§ PAGE:
The next three Persian letters, also have the same basic form except for the dots. They are all written with a tail that drops well below the baseline. Like ا ‹alef›, د ‹dâl›, and ذ ‹zâl›, these three letters do not connect with the letter that follows them.


‌ر‌ ‌ر‌‍ ‍‌ر‌‍ ‍‌ر‌ ‌ر‌‌ر‌‌ر‌
  ‹re› does not connect with the following letter

The letter ر   ‹re› is pronounced as [ɾ], that is, it is produced by striking the tongue against the roof of the mouth just behind the teeth, then expelling air over the middle of the tongue, similar to the r in the Scottish English pronunciation of free or the tt in the American English and Australian English better. Between vowels, it is often trilled like rr in the Spanish word perro. Its name, ‹re›, sounds similar to a quick pronunciation of the English word "ray".


در د ر در
  ‹dar› ‹d› ‹r›

As shown below the word در   ‹dar› (“door”), the letter ر does not join with the letter that follows it.


چرا چ‍ ‍ر ا چرا
‹cerâ› ‹c› ‹r› ‹â›

چ followed by ر and ا spells the word چرا   ‹cerâ› (“why”). Recall that ‹e›, like other short vowels, is not usually written in Persian.


‌ز‌ ‌ز‌‍ ‍‌ز‌‍ ‍‌ز‌ ‌ز‌‌ز‌‌ز‌
  ‹ze› does not connect with the following letter

The letter ز   ‹ze› is the most common of the four ‹z› letters in Persian.

§ SOURCE MATERIAL:
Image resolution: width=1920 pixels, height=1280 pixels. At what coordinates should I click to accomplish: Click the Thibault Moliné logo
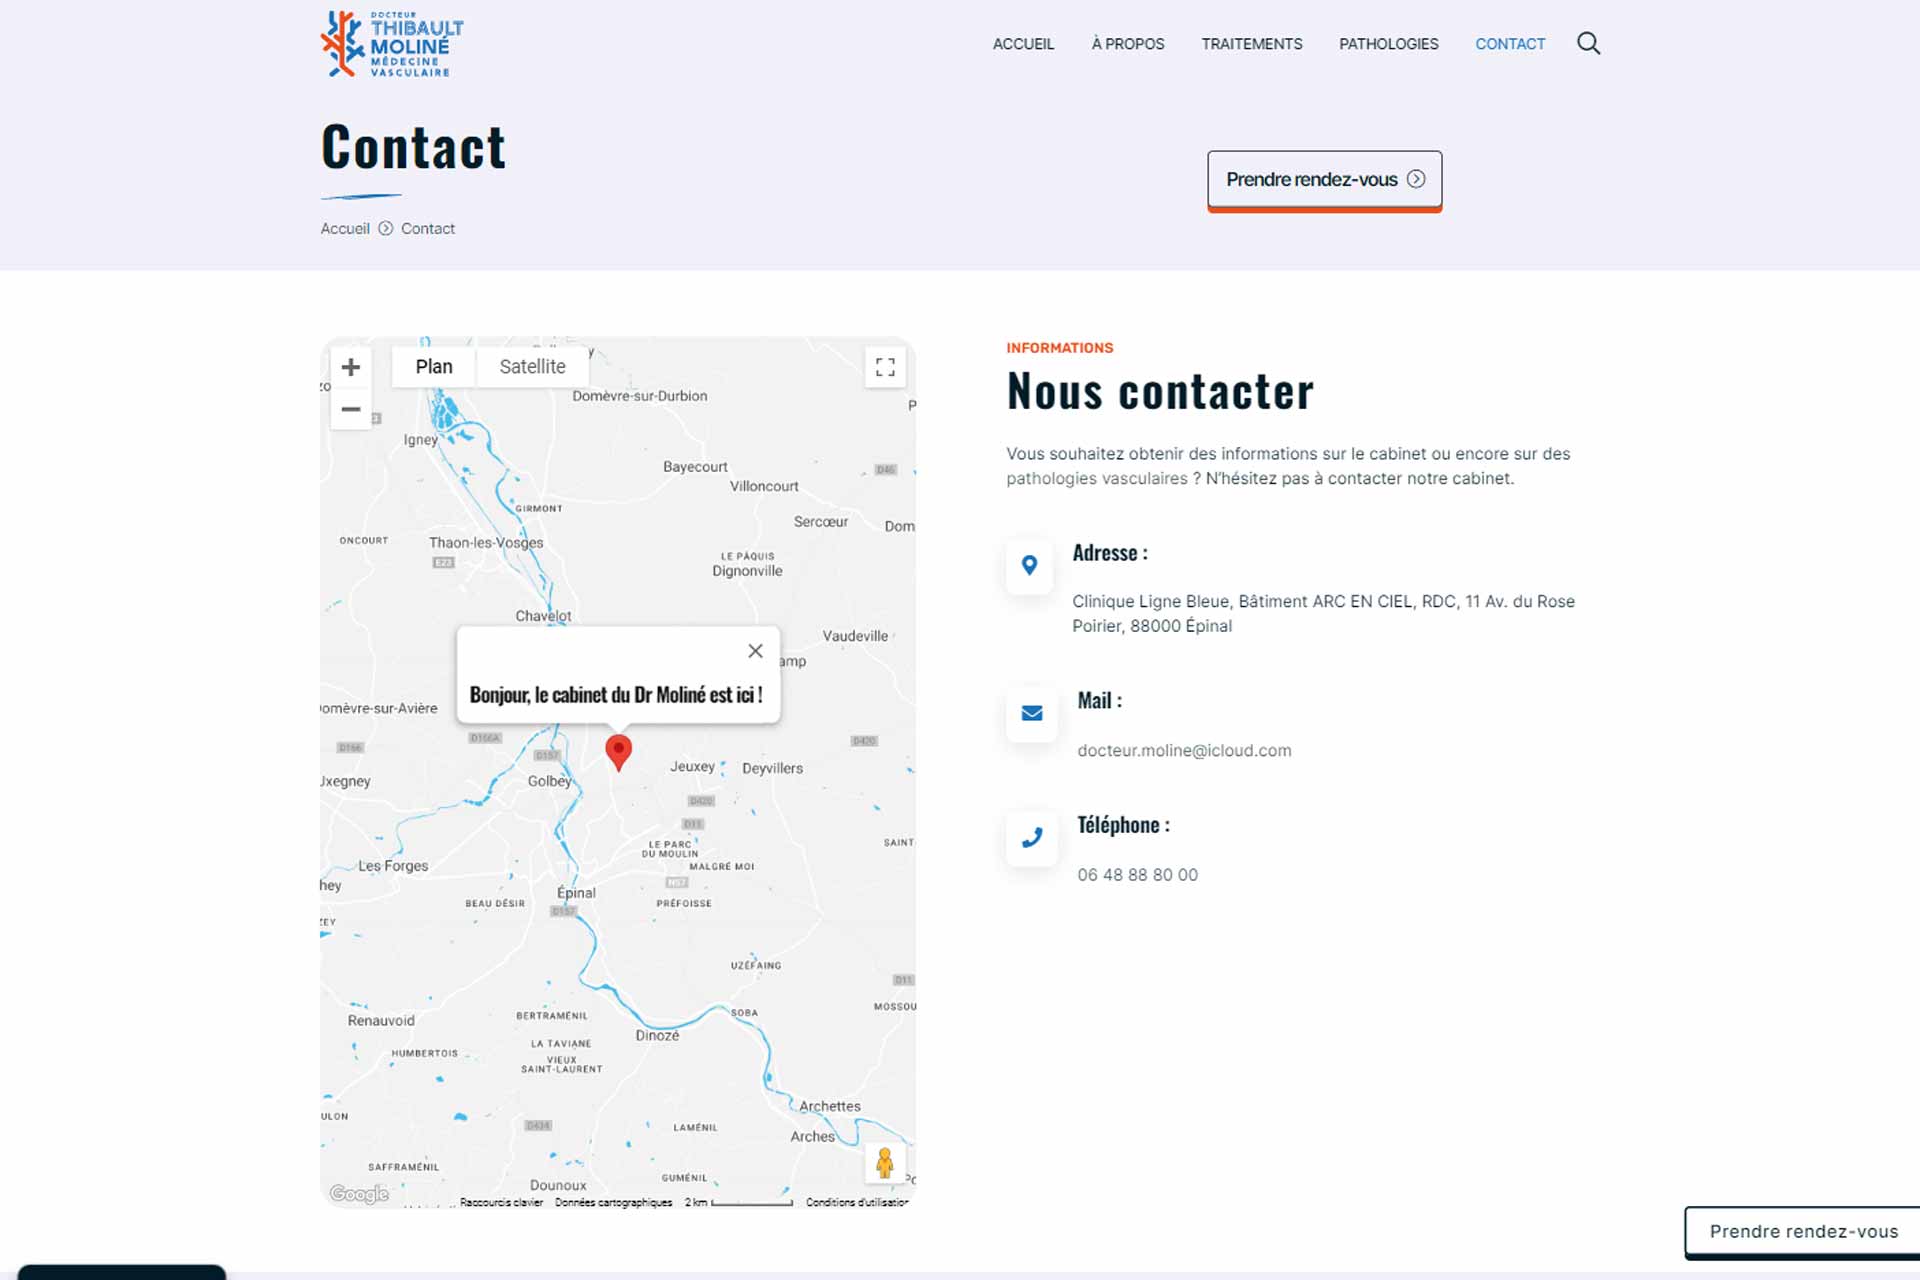(392, 44)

§ INSTRUCTION 1:
Answer these from the Persian letters page:
(a) Which English word does the name ‹re› sound similar to?
(b) What does the word چرا ‹cerâ› mean?
(c) Which letter is the most common of the four ‹z› letters in Persian?
§ INSTRUCTION 2:
Please output the passage of the Persian letters page that begins at the words "As shown below" and stops after the words "written in Persian.".
Work only from the Persian letters page, not the listing.

§ EXERCISE OUTPUT 1:
(a) "ray"
(b) "why"
(c) ز ‹ze›

§ EXERCISE OUTPUT 2:
As shown below the word در   ‹dar› (“door”), the letter ر does not join with the letter that follows it.


چرا چ‍ ‍ر ا چرا
‹cerâ› ‹c› ‹r› ‹â›

چ followed by ر and ا spells the word چرا   ‹cerâ› (“why”). Recall that ‹e›, like other short vowels, is not usually written in Persian.